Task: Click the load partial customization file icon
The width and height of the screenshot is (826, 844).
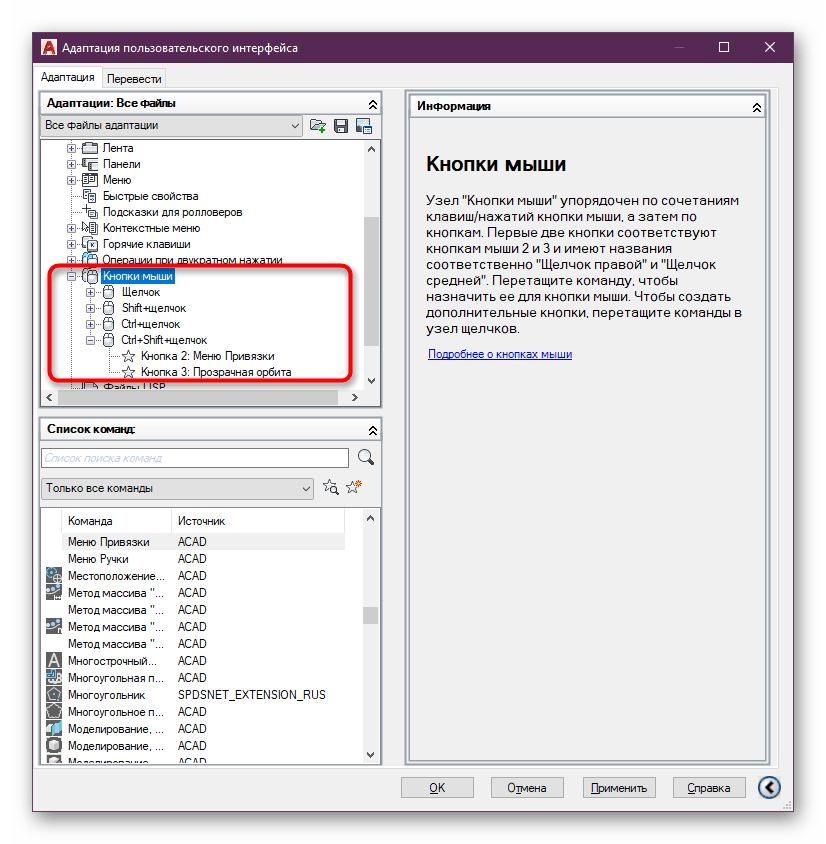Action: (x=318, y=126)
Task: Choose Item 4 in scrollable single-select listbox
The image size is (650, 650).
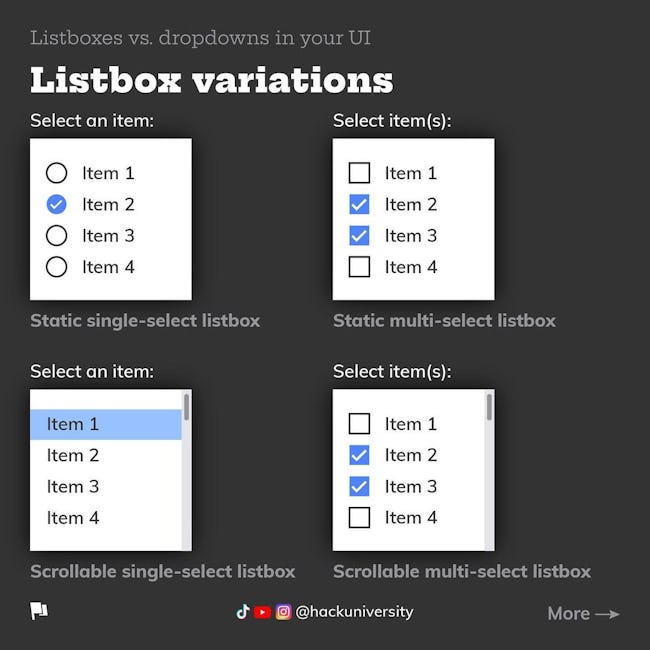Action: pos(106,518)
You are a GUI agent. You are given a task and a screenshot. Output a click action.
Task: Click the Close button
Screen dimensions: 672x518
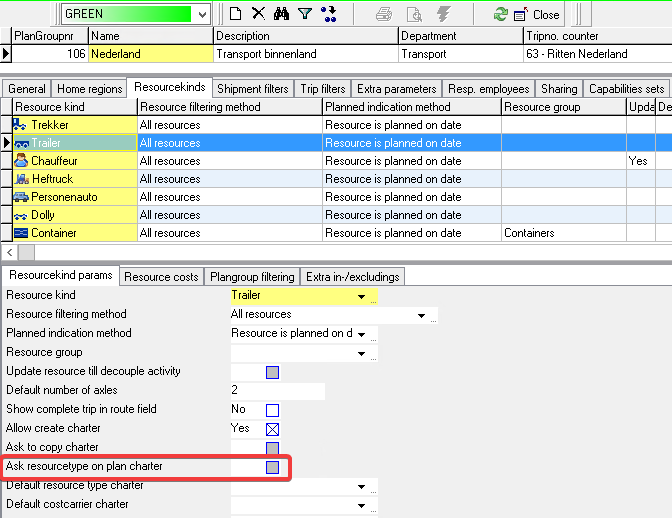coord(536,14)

◆ ◆ ◆

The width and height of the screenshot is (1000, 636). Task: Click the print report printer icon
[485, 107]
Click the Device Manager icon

◆ ◆ ◆

Retype the portion of the data above that starts on the line with "The width and height of the screenshot is (1000, 636)." and finishes on the line with "Click the Device Manager icon", including both of those lines.

### RESPONSE TO THE TASK
The width and height of the screenshot is (1000, 636). Task: Click the print report printer icon
[485, 107]
Click the Device Manager icon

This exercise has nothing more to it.